One approach is to connect a spectrum analyzer, oscilloscope, arbitrary waveform generator and other signal analysis equipment to the anechoic chamber stack through various antennas. The drawback of this approach is that it is quite hard to isolate the problem without the ability to cross-reference the frequency domain with the digital domain (where the algorithms are produced). Combining a spectrum analyzer with an oscilloscope into one instrument is an effective solution. A mixed domain analyzer (MDO) such as the one pictured in Figure 4 includes a built-in RF input and wideband acquisition capability to capture the signals, as well as the ability to time-correlate the analog, digital and RF signals in a single instrument. Additionally, an advanced signal analysis capability can be provided via a live link from the MDO to vector signal analysis software running on a PC or laptop.
Using a set of anechoic chambers connected by antennas to an MDO and signal analysis software (see Figure 5), an event can be triggered (such as a sudden drop in throughput or unusual roaming behavior) in real time across frequency and time domains. These can be correlated to obtain a clearer picture of cause and effect: visualizing effects on functionality immediately on the RF side and correlating them to algorithms on the digital side.
The MDO’s spectral measurement and analysis capabilities (along with its connected signal analysis software) greatly simplify the process of making common transmitter measurements in a controlled environment. For example, you can create a spectral mask defined according to standards to check that the WLAN signal lies within this mask and view how clear and clean the spectral space is. You can do EVM measurements to look at the signal quality and compare it to a “golden reference.” Once you start injecting multipath and interference into the system, you can easily measure the adjacent channel leakage ratio (ACLR).

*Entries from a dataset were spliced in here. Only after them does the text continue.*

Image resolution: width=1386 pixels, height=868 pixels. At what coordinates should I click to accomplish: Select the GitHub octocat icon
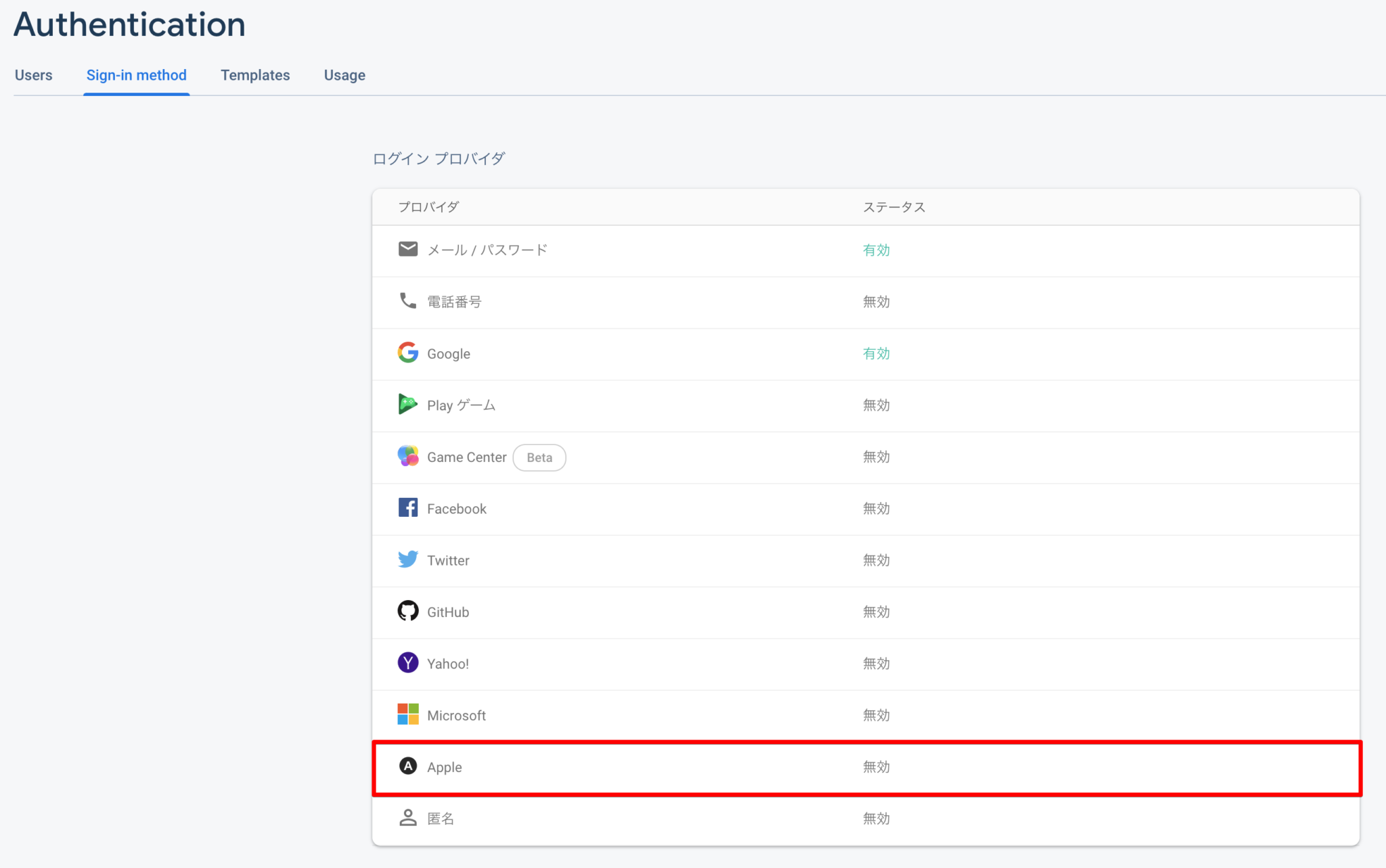408,611

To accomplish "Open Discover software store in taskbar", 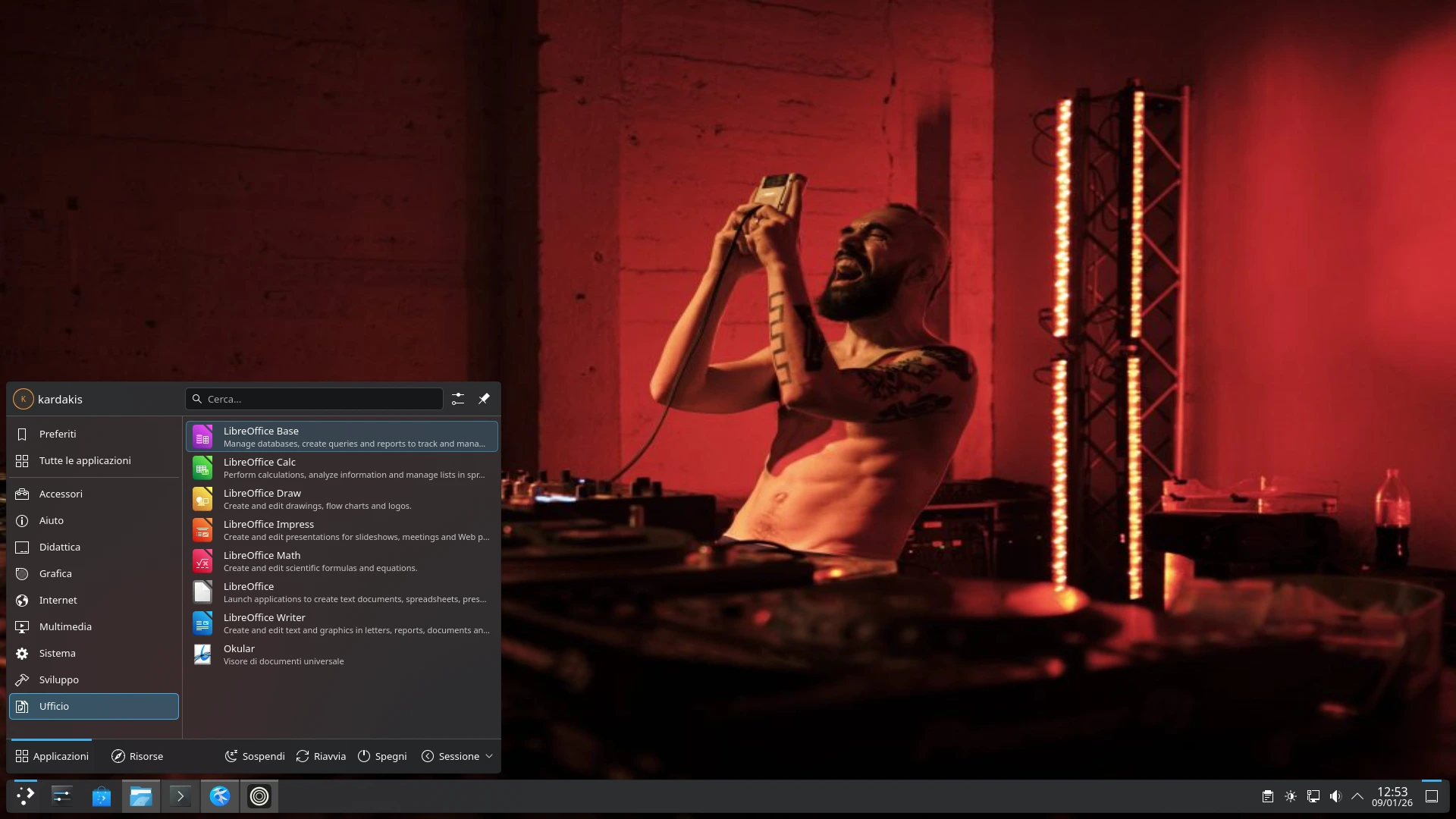I will 102,796.
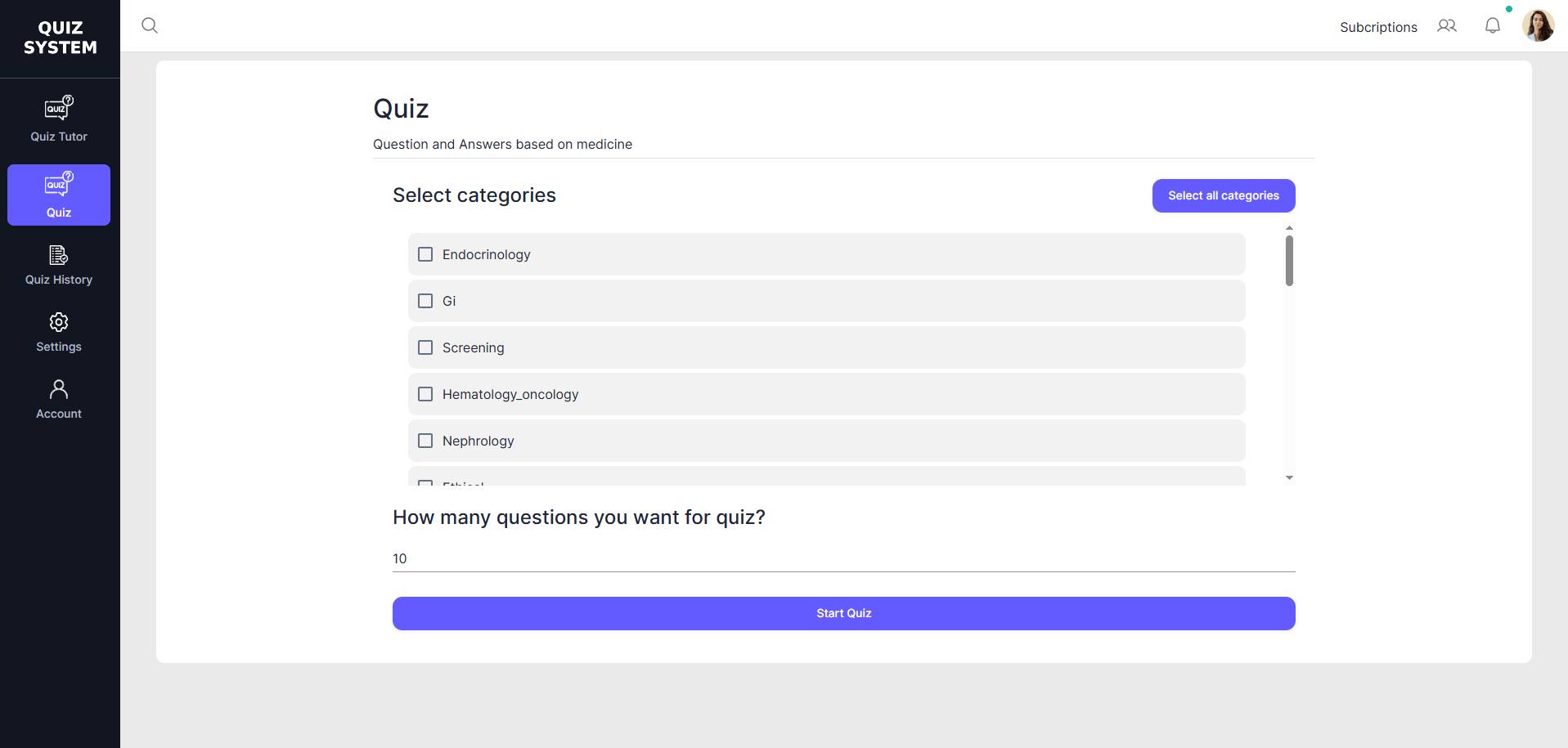Screen dimensions: 1568x748
Task: Click the scroll-up arrow of the category list
Action: [1288, 227]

The use of portable, stacked anechoic chambers with multiple connecting antennas provides great flexibility in test configurations. For example, one antenna might be connected to an MDO, one to a multipath generator and the third and fourth to different kinds of interference, such as microwave or cell phone communication.
Conclusion
The clean, controlled test environment and analysis tools offered by a combined set of anechoic chambers and an MDO can help reduce the amount of time it takes to analyze WLAN signals and resolve problems without investing milllions. This solution can also be used for other applications, such as pre-compliance testing, where a clean test environment can put you ahead of the game.
Dorine Gurney has over 10 years of experience as a product planner at Tektronix. During her tenure she has supported multiple product lines including high performance oscilloscopes and more recently source/analyzer products and SignalVu solutions. Prior to Tektronix, Gurney worked as a product manager at Mentor Graphics. She has authored numerous application notes and technical articles and holds MSEE degrees from Rensslear Polytechnic Institute and Supélec.
Fanny Mlinarsky is the founder of octoScope, a wireless solutions and services company. Her background includes hands-on product development and R&D management. Prior to octoScope Mlinarsky was founder and CTO of Azimuth Systems, a wireless test equipment vendor. Mlinarsky has been an active contributor to the wireless standards being developed at 802.11 and 3GPP. She has published numerous articles, white papers and test reports on wireless topics.